GROW BY WATCHING OTHERS. I'm hoping a lot of students will be interested in this option, and you can view the stream of "Growth Mindset" posts to see what others are doing.. One way you can come up with your own growth mindset challenge is by looking at what other students and doing and writing about, and then apply that in some way to your own circumstances, seeing what you can learn from them. So, browse the growth mindset posts by other students in the class and curate them: bookmark and save the ones you like, and pick out a few favorites. Then, write those up in a blog post, providing a link and some comments about why you really liked them. Even better: you can also leave a note for the students on their blogs with a link to the post that you write and see if a conversation gets started.
GROW IN YOUR OTHER CLASSES. Every class you are taking this semester probably presents its own challenges, some of which are easier to manage and some of which might be much harder. Take a few minutes to focus on the most exciting challenge in each of your classes... and then see if there are any interconnections between the challenges in one class and another class. Can you find ways you can work on a challenge in one class that should be helpful as you face the challenges of another class? Maximizing your effort across classes can be a really powerful strategy for moving forward!
TALK ABOUT MINDSET. Take a few minutes to talk about the growth mindset concept with a friend and write up a blog post about your conversation. Had your friend already heard about the growth mindset idea? Are they applying growth mindset ideas already at school and/or at work? Try finding a child to talk with about the growth mindset and see what insights they can offer. If you have children of your own, that might be a great conversation!
SCHOOLS FOR GROWTH. For this blog post, think BIG about the university and the ways in which it does (or does not) promote a growth mindset among students and also faculty and staff. Where do you see OU helping everyone to learn and grow? Where do you see OU holding people back? If President Boren called you up and asked you to name one thing you would like to see done differently to make OU a better learning environment for everyone here, what would you tell him?

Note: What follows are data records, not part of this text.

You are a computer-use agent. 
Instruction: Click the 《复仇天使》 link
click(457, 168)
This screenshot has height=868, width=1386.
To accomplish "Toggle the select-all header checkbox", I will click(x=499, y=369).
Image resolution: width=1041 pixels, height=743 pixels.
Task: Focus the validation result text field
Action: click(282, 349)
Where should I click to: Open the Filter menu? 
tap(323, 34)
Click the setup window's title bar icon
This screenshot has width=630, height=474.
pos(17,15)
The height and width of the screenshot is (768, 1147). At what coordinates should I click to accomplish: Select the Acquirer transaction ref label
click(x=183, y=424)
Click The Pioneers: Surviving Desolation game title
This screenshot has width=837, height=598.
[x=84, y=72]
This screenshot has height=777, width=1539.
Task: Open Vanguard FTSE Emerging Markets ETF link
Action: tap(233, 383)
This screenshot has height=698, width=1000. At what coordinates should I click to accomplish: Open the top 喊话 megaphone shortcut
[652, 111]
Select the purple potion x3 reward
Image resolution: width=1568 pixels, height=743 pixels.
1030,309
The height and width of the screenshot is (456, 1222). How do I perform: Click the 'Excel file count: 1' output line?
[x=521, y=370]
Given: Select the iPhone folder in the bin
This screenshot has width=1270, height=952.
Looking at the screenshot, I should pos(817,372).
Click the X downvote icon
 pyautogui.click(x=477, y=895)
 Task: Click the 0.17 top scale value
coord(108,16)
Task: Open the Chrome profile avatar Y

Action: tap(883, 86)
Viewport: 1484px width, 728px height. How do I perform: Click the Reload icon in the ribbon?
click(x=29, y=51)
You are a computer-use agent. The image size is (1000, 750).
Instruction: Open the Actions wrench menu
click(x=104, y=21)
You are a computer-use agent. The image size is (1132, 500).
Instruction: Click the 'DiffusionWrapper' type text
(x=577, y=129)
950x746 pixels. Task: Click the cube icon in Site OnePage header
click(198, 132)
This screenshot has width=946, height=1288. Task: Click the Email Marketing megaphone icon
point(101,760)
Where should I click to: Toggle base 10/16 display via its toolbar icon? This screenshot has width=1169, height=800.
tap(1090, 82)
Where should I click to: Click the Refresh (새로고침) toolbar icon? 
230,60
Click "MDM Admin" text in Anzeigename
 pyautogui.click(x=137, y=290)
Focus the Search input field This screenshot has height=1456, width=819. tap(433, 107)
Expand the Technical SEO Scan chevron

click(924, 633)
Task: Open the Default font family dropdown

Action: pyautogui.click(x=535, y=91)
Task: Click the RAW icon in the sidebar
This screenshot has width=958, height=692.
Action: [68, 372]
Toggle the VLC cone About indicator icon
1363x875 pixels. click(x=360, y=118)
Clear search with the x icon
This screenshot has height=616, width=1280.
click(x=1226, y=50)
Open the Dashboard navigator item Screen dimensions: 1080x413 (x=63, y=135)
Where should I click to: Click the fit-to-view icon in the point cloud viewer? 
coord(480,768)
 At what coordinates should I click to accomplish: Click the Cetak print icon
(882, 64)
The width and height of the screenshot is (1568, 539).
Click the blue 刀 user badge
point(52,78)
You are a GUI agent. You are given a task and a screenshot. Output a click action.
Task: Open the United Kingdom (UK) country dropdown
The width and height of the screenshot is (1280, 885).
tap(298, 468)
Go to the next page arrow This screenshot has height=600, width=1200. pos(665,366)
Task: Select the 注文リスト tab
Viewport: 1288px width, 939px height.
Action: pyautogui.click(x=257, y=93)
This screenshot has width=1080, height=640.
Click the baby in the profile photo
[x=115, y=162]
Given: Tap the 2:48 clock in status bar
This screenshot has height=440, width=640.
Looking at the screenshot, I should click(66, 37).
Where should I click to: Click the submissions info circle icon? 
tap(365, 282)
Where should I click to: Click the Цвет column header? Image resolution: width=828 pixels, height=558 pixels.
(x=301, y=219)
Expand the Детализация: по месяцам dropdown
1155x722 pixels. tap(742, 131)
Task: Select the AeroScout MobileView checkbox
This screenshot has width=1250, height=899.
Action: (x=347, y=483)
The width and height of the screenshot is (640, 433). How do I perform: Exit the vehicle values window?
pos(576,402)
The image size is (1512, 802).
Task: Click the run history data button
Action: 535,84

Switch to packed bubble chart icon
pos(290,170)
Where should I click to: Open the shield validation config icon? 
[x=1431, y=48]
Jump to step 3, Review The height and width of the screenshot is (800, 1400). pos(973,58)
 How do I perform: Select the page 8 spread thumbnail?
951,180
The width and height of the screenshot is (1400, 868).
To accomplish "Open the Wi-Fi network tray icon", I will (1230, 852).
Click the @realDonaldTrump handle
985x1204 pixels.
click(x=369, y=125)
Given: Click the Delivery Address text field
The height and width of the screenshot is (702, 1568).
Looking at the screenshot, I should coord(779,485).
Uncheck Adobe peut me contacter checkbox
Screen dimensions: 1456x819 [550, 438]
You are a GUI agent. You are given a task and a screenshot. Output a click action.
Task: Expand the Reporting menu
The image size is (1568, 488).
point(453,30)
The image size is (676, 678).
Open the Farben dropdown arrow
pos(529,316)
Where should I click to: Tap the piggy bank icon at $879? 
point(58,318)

GROWTH BEYOND SCHOOL. One of the most exciting things about the growth mindset approach is that it applies to all kinds of learning, not just the formal academic learning that you do in school. So, think about that: where do you see yourself doing the best job of applying the growth mindset in your own life...? Maybe you are a serious athlete, or a foodie, or a musician, or a traveler... so many possibilities! Think about the aspect of your life where you see the power of the growth mindset at work and write that up as a blog post.
MULTIPLE INTELLIGENCES. Carol Dweck's growth mindset is about growing your intelligence... and Howard Gardner, a professor at Harvard, has studies the many different kinds of intelligence that we have. For this challenge, read about Howard Gardner's Multiple Intelligences, and share your reaction. Which of these intelligences do you think you are able to grow in the classes that you are taking this semester? What intelligences would you like most to grow in the future?
Help me to improve this assignment... Please let me know how I can improve this assignment (for example: more ideas for blog posts!) and/or how I can do a better job of promoting the growth mindset in other assignments for class. An incredibly important part of the growth mindset is getting good feedback from others, and that means your feedback is really important. Pretty much all the good things in these classes are from ideas students shared with me in the past, so take this opportunity to share some ideas. I would be really curious to hear what you think!